Setting Up PostgreSQL 10 Streaming Replication the Hard Way

The team had one Postgres instance. No replica. No failover. Just one server doing everything, and everyone pretending that was fine.

Nobody was lying exactly. We had backups. We had a plan. The plan was “restore from backup if the server dies” — which meant downtime measured in hours, not minutes. That kind of plan sounds reasonable until you’re the one executing it at 2am.

I wanted to understand replication before I was in a position where I needed to urgently. So I spun up two VirtualBox VMs with Vagrant — Ubuntu 18.04, PostgreSQL 10 — and spent a weekend on it.

The Setup

Two machines, two IPs:

Master: 192.168.33.11 — takes reads and writes
Slave: 192.168.33.22 — read-only standby, follows the master’s WAL stream

Vagrant made this easy to tear down and start over, which I did more than once. The Vagrantfile is three lines once you strip out the comments:

config.vm.box = "ubuntu/bionic64"
config.vm.network "private_network", ip: "192.168.33.11"
config.vm.hostname = "pg-master"

**GIVEN TASK 1**
List each configuration line shown from the Vagrantfile in the replication post.
The entries have no connection to the replication post.

**PROVIDED DATA**

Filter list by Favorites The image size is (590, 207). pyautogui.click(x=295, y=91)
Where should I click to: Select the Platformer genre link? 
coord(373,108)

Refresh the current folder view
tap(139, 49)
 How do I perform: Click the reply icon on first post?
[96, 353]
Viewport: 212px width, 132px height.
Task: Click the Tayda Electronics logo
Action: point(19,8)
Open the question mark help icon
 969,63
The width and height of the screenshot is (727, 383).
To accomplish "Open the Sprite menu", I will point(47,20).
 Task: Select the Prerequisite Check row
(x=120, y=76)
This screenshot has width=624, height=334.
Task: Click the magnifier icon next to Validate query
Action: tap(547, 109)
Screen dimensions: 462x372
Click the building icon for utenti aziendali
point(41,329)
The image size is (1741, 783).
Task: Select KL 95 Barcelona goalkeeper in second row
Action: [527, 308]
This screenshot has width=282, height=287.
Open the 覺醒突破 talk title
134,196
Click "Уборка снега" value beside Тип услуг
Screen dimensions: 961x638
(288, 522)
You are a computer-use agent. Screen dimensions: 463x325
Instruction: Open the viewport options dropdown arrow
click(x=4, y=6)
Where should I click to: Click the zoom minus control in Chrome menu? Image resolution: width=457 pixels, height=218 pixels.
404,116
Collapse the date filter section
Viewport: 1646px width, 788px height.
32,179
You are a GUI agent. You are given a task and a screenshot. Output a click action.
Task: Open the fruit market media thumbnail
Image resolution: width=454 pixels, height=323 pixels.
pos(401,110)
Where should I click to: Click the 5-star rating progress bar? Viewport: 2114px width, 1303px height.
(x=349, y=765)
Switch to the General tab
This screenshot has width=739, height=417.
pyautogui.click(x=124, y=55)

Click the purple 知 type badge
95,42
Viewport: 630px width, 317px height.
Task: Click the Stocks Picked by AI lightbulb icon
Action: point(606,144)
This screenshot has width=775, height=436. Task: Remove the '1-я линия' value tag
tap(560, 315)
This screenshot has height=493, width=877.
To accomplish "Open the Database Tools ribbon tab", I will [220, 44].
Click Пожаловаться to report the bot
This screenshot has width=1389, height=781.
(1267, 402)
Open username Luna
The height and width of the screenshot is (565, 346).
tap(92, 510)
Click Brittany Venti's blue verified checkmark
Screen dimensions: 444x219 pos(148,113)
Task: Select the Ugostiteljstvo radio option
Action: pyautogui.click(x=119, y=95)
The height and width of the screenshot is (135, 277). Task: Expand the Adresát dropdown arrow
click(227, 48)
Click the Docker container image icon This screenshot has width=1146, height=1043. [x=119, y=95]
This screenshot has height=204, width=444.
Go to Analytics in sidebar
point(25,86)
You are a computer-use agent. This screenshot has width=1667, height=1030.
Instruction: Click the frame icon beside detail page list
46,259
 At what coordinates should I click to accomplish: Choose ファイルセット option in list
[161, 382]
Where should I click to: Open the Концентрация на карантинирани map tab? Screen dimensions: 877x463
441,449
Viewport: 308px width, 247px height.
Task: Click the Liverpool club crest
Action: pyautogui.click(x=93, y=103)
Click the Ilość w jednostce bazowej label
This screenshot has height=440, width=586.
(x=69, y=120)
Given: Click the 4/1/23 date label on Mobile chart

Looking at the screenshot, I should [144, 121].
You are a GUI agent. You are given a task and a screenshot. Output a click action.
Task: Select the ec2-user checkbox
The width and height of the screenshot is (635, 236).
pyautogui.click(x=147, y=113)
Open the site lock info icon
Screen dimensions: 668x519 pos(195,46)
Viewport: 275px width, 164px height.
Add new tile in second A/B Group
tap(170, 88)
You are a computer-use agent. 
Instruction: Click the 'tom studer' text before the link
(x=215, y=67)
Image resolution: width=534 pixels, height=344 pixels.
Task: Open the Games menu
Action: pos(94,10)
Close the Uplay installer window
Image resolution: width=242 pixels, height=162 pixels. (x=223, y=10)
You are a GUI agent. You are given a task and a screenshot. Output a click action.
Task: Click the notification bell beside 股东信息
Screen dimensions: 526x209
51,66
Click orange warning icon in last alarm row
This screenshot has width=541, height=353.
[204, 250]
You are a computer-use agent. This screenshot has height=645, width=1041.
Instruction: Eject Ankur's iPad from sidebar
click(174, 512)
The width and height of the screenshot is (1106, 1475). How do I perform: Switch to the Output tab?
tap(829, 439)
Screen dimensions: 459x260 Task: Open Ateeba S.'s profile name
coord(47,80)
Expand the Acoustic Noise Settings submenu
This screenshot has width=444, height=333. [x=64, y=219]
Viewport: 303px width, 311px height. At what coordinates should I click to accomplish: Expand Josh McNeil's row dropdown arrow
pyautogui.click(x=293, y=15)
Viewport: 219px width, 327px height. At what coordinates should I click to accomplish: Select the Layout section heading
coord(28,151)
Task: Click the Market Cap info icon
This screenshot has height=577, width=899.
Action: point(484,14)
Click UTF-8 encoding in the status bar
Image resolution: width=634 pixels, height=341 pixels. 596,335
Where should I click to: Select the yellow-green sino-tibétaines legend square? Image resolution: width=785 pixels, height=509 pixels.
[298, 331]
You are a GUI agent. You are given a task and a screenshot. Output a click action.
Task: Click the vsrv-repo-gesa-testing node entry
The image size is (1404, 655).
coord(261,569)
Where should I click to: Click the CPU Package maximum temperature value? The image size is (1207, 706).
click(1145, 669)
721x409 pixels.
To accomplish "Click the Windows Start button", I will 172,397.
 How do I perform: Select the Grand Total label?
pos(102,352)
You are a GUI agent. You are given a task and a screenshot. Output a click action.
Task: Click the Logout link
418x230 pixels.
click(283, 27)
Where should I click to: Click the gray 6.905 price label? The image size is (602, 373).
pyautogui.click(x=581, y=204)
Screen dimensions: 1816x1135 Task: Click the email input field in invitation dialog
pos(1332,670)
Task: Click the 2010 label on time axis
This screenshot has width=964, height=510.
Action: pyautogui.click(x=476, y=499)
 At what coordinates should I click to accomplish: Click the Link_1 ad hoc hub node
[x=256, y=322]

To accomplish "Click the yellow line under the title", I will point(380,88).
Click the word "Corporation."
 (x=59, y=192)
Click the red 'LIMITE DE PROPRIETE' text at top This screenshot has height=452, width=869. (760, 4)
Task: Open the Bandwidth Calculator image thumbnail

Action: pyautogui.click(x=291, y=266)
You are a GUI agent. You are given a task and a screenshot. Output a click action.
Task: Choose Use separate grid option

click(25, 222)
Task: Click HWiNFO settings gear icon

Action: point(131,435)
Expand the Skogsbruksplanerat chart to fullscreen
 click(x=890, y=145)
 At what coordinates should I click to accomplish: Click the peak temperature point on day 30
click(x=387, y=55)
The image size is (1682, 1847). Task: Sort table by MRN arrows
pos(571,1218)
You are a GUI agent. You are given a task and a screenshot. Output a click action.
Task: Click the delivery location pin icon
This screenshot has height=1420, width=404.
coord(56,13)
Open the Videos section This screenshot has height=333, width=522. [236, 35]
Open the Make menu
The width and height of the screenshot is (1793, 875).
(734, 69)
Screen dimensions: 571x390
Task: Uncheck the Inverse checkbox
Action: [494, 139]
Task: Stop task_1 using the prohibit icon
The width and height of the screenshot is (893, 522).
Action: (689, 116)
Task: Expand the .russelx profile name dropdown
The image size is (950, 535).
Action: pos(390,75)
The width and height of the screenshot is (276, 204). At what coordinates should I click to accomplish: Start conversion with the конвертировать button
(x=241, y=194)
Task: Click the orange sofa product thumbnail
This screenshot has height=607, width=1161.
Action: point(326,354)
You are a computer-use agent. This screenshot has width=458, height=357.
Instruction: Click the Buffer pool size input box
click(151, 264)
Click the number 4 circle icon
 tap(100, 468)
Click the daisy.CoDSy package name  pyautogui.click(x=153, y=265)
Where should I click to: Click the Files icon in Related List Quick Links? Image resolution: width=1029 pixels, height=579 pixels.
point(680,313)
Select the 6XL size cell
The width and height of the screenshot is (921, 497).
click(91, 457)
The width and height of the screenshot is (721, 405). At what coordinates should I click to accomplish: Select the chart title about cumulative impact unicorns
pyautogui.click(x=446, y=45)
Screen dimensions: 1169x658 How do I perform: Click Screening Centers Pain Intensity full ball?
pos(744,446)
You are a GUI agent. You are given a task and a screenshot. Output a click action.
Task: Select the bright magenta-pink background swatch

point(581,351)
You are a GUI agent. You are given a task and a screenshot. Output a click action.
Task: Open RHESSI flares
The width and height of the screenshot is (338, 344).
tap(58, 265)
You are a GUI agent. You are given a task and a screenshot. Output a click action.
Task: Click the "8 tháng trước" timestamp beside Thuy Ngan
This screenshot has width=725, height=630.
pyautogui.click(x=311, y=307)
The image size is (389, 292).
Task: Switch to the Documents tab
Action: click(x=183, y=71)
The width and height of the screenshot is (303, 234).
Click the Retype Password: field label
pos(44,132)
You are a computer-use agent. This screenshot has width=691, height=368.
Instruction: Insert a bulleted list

**GIVEN TASK 2**
Render the entries from the line containing "You are a computer-use agent. Screen" through the line containing "pos(401,110)", inclusive, as a numbered list, leaving out any blank lines.

**FULL ANSWER 1**
config.vm.box = "ubuntu/bionic64"
config.vm.network "private_network", ip: "192.168.33.11"
config.vm.hostname = "pg-master"

**FULL ANSWER 2**
1. You are a computer-use agent. Screen dimensions: 463x325
2. Instruction: Open the viewport options dropdown arrow
3. click(x=4, y=6)
4. Where should I click to: Click the zoom minus control in Chrome menu? Image resolution: width=457 pixels, height=218 pixels.
5. 404,116
6. Collapse the date filter section
7. Viewport: 1646px width, 788px height.
8. 32,179
9. You are a GUI agent. You are given a task and a screenshot. Output a click action.
10. Task: Open the fruit market media thumbnail
11. Image resolution: width=454 pixels, height=323 pixels.
12. pos(401,110)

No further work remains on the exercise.